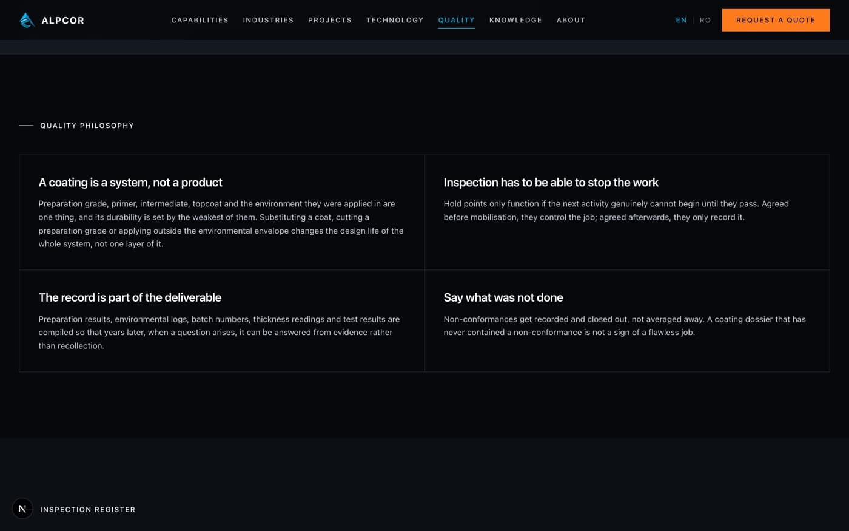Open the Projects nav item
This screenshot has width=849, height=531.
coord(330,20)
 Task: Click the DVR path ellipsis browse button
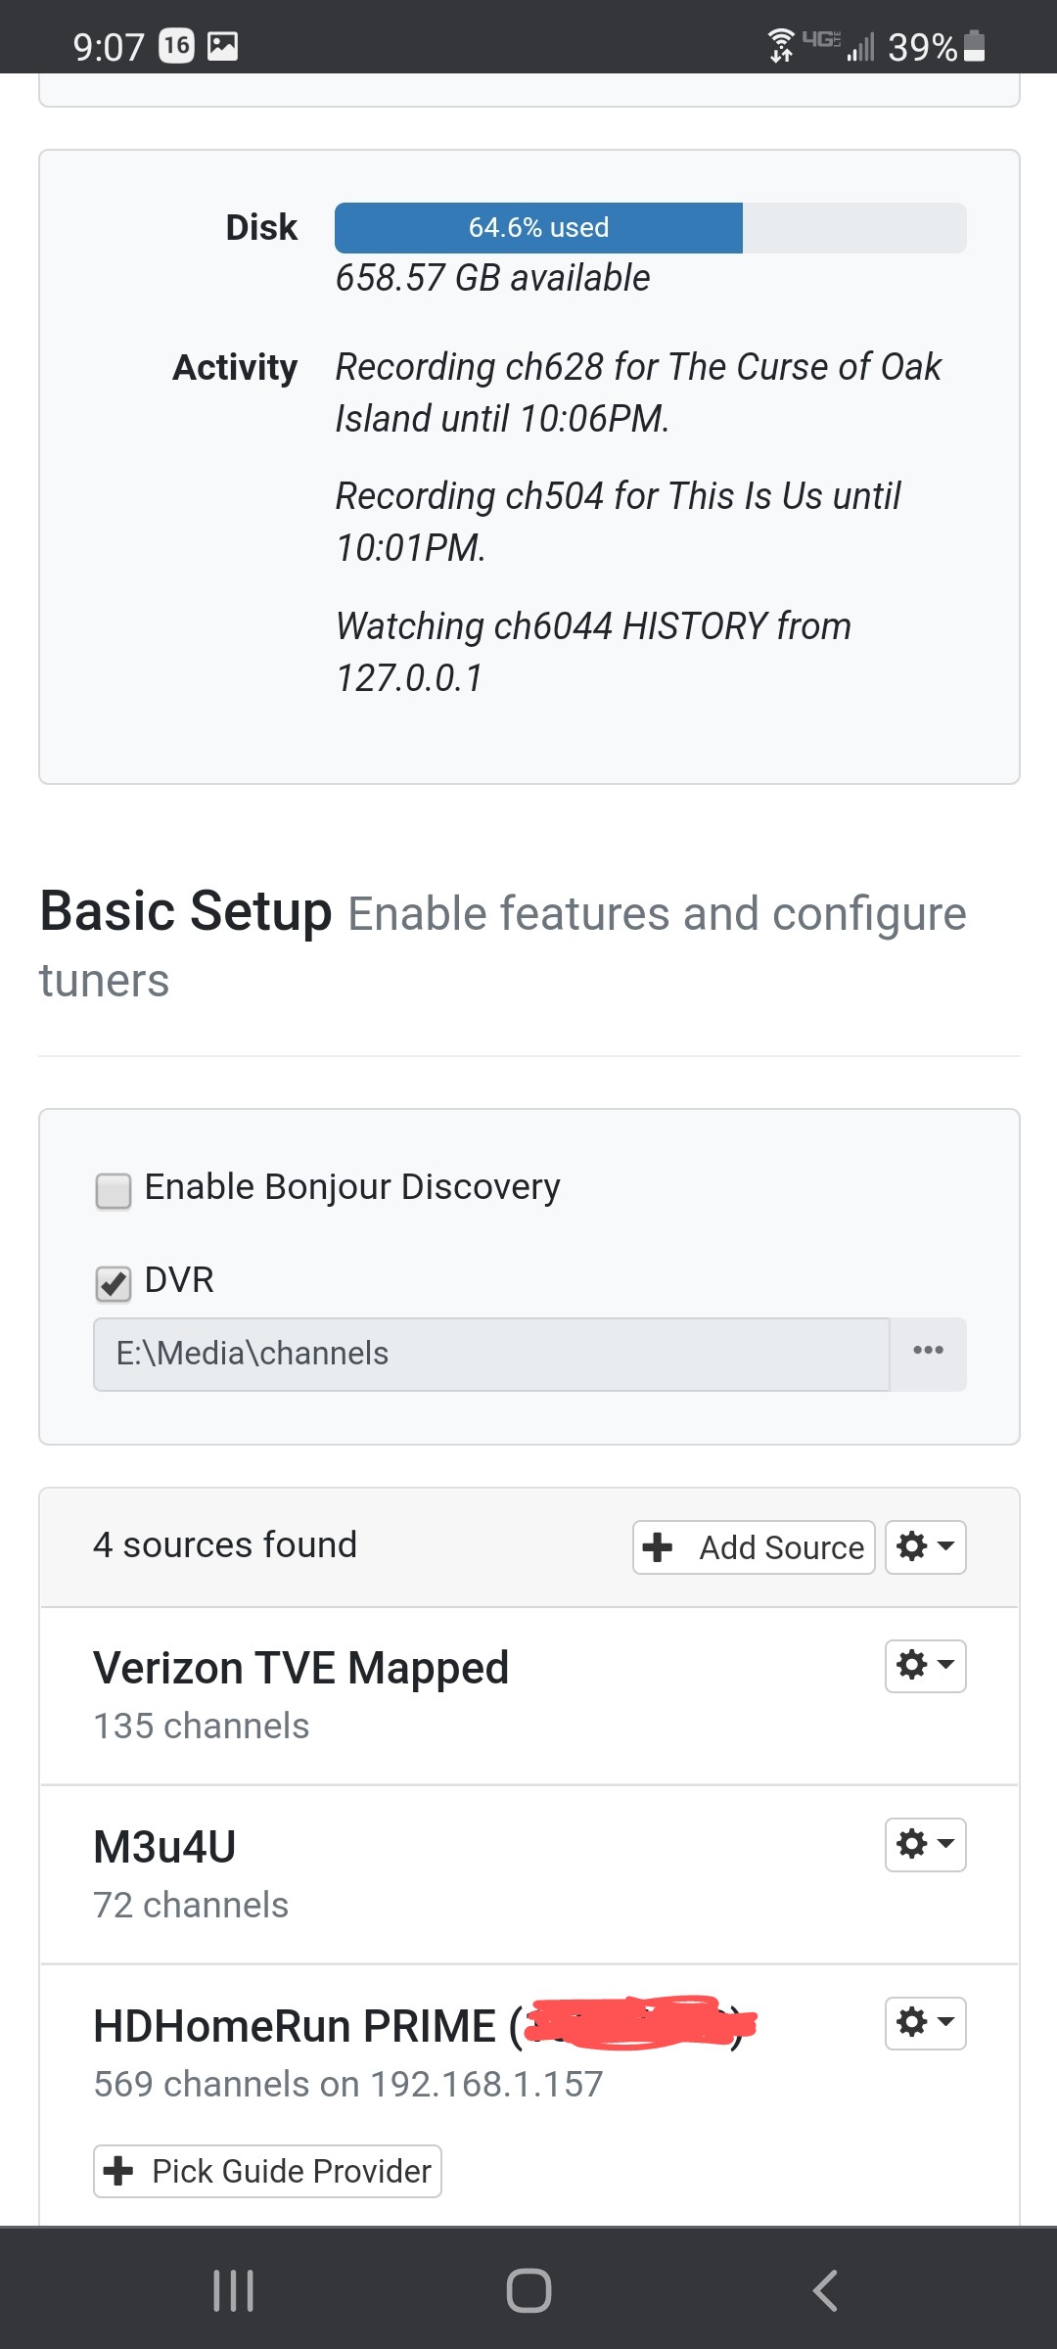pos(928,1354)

• Exercise description: Report each line above that contains the word "browse". Case counts.

• Response to this exercise:
 Task: Click the DVR path ellipsis browse button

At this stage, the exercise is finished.